Copyright © 2007, Emerald Group Publishing Limited


Editorial

Whoever wishes to foresee the future must consult the past; for human events ever resemble those of preceding times. This arises from the fact that they are produced by men (sic) who ever have been, and ever shall be, animated by the same passions, and thus they necessarily have the same results (Machiavelli).

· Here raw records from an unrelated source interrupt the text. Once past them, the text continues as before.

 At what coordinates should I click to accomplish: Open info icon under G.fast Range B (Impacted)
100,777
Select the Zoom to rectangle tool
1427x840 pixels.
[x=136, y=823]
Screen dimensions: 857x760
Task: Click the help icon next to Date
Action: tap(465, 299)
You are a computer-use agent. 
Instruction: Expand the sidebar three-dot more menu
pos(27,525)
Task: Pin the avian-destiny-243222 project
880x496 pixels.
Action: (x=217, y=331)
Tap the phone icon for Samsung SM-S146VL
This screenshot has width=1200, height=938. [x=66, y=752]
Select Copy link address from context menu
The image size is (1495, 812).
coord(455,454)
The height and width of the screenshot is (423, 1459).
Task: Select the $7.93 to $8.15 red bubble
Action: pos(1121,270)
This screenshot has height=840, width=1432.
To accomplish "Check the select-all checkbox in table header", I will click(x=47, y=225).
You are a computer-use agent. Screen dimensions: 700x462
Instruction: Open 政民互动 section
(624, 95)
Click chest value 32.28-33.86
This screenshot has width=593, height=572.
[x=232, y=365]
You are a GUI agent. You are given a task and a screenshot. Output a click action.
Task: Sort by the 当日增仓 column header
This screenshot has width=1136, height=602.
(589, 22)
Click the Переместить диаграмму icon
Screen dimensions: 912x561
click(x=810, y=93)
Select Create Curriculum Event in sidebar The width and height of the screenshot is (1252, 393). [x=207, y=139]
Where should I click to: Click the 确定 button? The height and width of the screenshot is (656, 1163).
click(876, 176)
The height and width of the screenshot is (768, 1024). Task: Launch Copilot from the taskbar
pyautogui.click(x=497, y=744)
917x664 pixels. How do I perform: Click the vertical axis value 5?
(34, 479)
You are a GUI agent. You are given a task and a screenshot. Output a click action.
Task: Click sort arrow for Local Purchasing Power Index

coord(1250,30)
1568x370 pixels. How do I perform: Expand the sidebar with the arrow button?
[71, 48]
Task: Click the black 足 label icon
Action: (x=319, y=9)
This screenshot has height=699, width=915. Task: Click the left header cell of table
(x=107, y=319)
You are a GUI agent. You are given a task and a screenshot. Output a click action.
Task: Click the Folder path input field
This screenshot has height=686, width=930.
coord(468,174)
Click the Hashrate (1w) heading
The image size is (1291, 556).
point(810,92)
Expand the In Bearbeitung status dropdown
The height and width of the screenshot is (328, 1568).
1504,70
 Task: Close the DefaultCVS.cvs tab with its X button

This is my first opportunity to engage readers and authors of JMH in 2007, given that issue 13(1) was given over to a special issue on business ethics, guest edited by Paul Govekar. I would like to extend my thanks and appreciation to Paul for his great work on the special issue, with a most fascinating range of topics covered by the papers included. Readers will remember the absorbing paper by Govekar and Govekar (2006) in issue 12(1), so Paul is making a substantial contribution to the development and growth of JMH. It is our intention to make the “special issue” an annual feature of JMH. Next year, we want to devote an issue to methodology in management history and, in 2009, we want to have a special issue on the contribution of Peter Drucker to the development of management theory and practice, coinciding with the 100th anniversary of his birth. If there are other ideas for special issues and/or you would like to play a role in the special issues we already have planned, please contact me at: daplamond@bigpond.com

We are in the process of embedding another new feature in JMH – the Book Review section – and I would like to welcome Stan Glaser to the Editorial team as Book Review Editor. Stan has a long and illustrious career in researching, teaching and the practical applications of marketing, in Australia and Europe. He is also voracious reader across many disciplines and genres, so he was a natural choice when we came to fill this role. We will be working with the publishers to attract books for review and alert you to their availability, but if you have books for review or have recently read a book, for which you would like to provide a review, please contact Stan at: stanglaser@ozemail.com.au

Bill Cooke at Manchester in the UK recently drew attention to a paper by Christopher Phelps in the Chronicle of Higher Education, entitled “My dream archive”. In the paper, Phelps (2007) points to the range of characteristics that would make an ideal archive. He lists long opening hours, availability of competitive grants, stillness and tranquillity, good lighting, document security, non-usurious photocopying rates, good information and communications technologies, comfortable seating, ambience, and creative programming as those elements. Bill Cooke was interested in whether those circulated had any thoughts or feedback on Phelps' list and it led me to consider now adding a “letters to the editor” cum responses to papers section, where we can have an exchange of ideas around the issues explored in JMH rather than the communication being only in one direction. I think it is vital that journals such as JMH are seen as forums for exchange and mutual engagement rather than just another vehicle for the presentation of a cacophony of competing commentaries. Please send your letters/responses to me at: daplamond@bigpond.com and I will seek to incorporate them in a timely fashion, with encouragement to authors to exchange views in the same issue.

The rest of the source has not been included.